Text passage:
* BEGIN *

On the Wealth of Nations
Another reason for the expansive nature of Wealth was Smith's Jamesian effort to qualify his statements in order to produce the exact hue and tint of meaning he desired. Of course Smith was dealing with reality and not a male old maid's maunderings about the wispy moods of bored rich people. Plus Smith's sentences end before the cows come home. And when the end of an Adam Smith sentence has been reached, sense has been made. For example, a passage from the aforementioned digression on silver:
Labour, it must always be remembered, and not any particular commodity or set of commodities, is the real measure of the value both of silver and of all other commodities.6
This can be powerfully condensed: 'Labour … is the real measure of … value.' In quoting Adam Smith, '…' is sometimes the most trenchant thing he said. And it may be that just such a trenchant ellipsis in The Wealth of Nations was what sent Karl Marx off his rocker. Notice, reading Smith's original sentence, that no grand Marxist 'value theory of labor' was created. The more so because, three hundred pages later, Smith makes the same kind of argument about food grains: 'The real value of every other commodity is finally measured and determined by … the average money price of corn.'7 Smith thus maintains that work (or something akin to it, such as our daily bread) provides a sensible index for determining how much other things are worth to us. Deciding whether to mow the lawn ourselves or pay the kid next door to do it – factoring in the likelihood that he'll eat us out of house and home at snack time and run the Toro over his foot, sue us, and we'll have to get a second job to pay the legal bills – is something everybody does all the time. Marxism, as various Marxist regimes have discovered, is something nobody ever does if he can help it. (Incidentally, if the labor theory of value were true, certain children would be less worthless than they are.)

* END *

Brief: In the passage on Adam Smith, what could go wrong if the kid next door is paid to mow the lawn? Name every item. Rely only on the passage on Adam Smith for what follows.

Collected data:
* BEGIN *

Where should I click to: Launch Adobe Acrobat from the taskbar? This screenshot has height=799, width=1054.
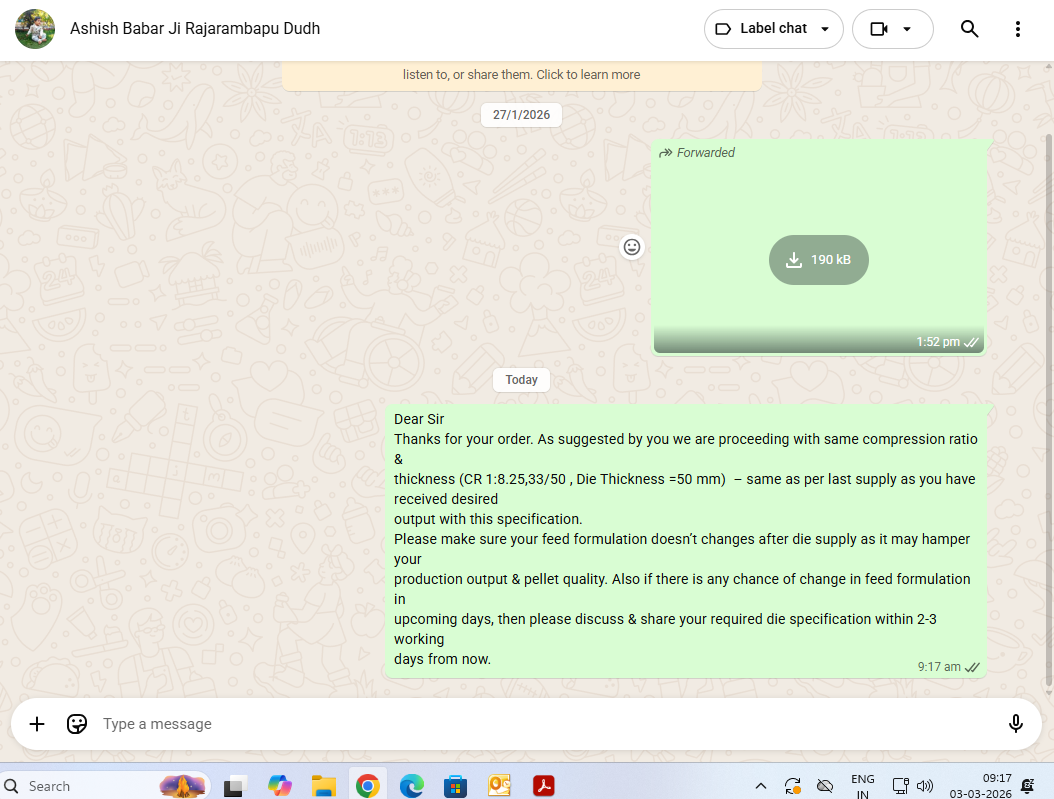coord(543,786)
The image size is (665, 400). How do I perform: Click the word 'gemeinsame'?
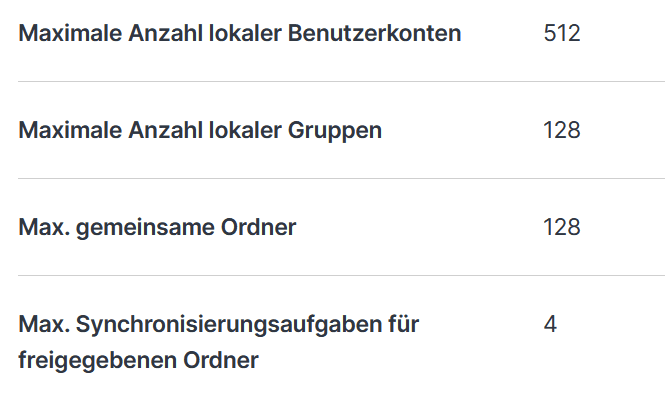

* END *

Correct result:
- He eats us out of house and home at snack time.
- He runs the Toro over his foot.
- He sues us.
- We have to get a second job to pay the legal bills.